In the New Year's Eve post below, what film does the writer traditionally watch on New Year's Eve?

**Given text**
· · · · · · ·

NYE + P&P = Reflective AF
It’s become a bit of a tradition for me to spend New Year’s Eve with a bottle of wine and yet another screening of Pride and Prejudice. The result is an emotional cocktail blended with varying ratios of romantic hopefulness and hand-wringing melancholy. So much self-reflection, so little time. Eh, who am I kidding? I’ve got all night.
Often, the fretting takes the shape of wondering if I’m a Charlotte after all, who should stop pining for a Darcy already and settle for a stable if uninspired Mr. Collins. Every now and then, I have a breakthrough moment. Like when I realized that Charlotte got exactly the life she wanted and there’s nothing wrong with that. Or, maybe more accurately, she had her priorities and she stayed true to them. That’s self-aware, not settling.
It’s the notion of settling that gets me in a tizzy. My upbringing includes a mother with mental illness and the heavy mantle of devout Catholicism, laced with Southern manners and requisite fat shaming. In other words, be grateful for what you get and don’t ask for more than you got.

· · · · · · ·

**Extracted data**
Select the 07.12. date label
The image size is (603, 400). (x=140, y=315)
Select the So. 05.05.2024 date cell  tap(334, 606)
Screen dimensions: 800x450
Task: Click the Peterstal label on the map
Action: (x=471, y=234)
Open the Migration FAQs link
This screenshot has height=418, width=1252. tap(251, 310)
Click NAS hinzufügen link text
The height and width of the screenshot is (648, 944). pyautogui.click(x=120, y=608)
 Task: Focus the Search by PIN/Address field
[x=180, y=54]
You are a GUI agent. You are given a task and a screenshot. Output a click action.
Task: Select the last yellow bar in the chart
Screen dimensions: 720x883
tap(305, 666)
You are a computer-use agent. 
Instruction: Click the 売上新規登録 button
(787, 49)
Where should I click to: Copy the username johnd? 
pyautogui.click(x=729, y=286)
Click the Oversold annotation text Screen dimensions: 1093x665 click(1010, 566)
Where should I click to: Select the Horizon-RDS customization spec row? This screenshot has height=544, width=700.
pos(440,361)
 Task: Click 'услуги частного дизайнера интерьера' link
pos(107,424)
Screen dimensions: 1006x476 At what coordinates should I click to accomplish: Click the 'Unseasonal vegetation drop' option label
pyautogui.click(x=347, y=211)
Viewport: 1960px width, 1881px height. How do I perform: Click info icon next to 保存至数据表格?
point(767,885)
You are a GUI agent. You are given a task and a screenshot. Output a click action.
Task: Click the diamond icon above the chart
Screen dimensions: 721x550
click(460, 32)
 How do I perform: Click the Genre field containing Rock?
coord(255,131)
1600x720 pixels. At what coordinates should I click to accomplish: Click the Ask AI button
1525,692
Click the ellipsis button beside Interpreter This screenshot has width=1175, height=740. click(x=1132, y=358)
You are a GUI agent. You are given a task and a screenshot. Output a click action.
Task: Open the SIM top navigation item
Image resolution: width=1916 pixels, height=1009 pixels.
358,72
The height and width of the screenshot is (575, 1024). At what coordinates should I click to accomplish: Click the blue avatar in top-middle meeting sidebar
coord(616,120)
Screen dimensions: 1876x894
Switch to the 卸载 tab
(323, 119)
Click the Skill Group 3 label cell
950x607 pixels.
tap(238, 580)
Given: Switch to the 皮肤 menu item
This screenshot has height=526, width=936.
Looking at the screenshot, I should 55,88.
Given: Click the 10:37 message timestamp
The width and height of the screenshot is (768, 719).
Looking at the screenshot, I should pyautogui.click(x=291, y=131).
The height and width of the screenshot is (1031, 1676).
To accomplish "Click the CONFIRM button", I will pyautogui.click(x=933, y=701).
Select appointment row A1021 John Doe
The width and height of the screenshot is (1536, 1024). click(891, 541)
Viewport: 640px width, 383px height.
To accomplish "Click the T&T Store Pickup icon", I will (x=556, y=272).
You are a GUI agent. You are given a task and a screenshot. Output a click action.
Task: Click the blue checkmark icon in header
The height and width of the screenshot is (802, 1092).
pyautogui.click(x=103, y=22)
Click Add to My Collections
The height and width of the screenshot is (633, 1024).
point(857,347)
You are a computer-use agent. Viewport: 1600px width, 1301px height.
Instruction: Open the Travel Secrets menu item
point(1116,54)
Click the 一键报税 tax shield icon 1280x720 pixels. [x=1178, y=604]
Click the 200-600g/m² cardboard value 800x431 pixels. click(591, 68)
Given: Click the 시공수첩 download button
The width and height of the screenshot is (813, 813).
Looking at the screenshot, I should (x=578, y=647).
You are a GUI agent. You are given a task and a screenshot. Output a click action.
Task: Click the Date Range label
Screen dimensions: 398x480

· · · · · · ·

**Response to this task**
Pride and Prejudice.